The first chapters of this book introduce R and the Unix command shell, which will be indispensible tools for data analysis. This will involve learning some of the building blocks for programming computers to perform many tasks in one go, without requiring continued instruction from a human. Many of the methods we use are theoretically simple enough to calculate by hand with a small set of observations, but the beauty of using command-line tools is that you can program them to perform huge numbers of repetitive tasks very quickly and automatically. One should also not underestimate the importance and power of ‘data wrangling’, which acknoweldges that the format in which you obtain data is rarely exactly the format that you need it in to perform the analyses you want.
The fourth chapter explains the mathematical theory behind the analysis methods that are employed throughout this book. To understand the theory, we’ll make use of the R environment to look at a few practical examples.
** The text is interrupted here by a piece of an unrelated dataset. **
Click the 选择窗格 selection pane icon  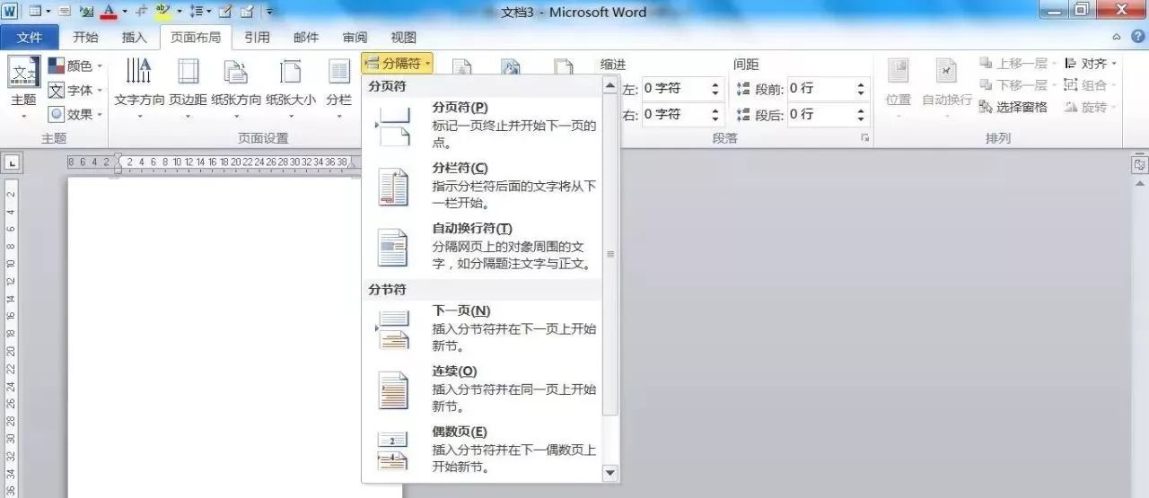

Generally, I take the philosophy that a solid understanding of a few very versatile methods is the best strategy to enable a great variety of applications with as little effort as possible. A recurring theme of my research supervision is that the simpler your approach to demonstrate a finding, the better (as long as it’s appropriate): it will be understandable to more people, and therefore have greater impact, and will be less likely to be misinterpreted.
Chapters 5 to 7 use real research examples to build up your practical experience of obtaining and analyzing biological datasets, utilizing the statistical analysis methods described in Chapter 4. The examples use already-processed datasets, so that the focus is on the analysis rather than worrying about formats. The complexity of the tasks and the datasets involved builds through these chapters, so that by the end of Chapter 7 we are systematically evaluating patterns of variation of hundreds of features from multiple platforms used to characterize different aspects of the same samples.
And finally, the bulk of this book by volume guides you through the specifics of working with different types of biological datasets. I have included those I think are the most frequently-encountered across molecular biology research, but this is certainly influenced by my own background in cancer research. The choice of data types to cover also balances the accessibility of obtaining, pre-processing and analyzing the data, so that we get the most out of the least effort.
A word of warning: it is easy to feel isolated in research, and that can be problematic when you find yourself, still new to bioinformatics, as the expert for your research group or team. There is an excellent blog post from Mick Watson3 on problems facing ‘lonely bioinformaticians’. Most importantly, don’t be afraid of looking to others for help.
You can do this! Stick with it, and you should find that you’re able to make more use of the data you generate and the vast accumulation of molecular biology data that is already in the public domain.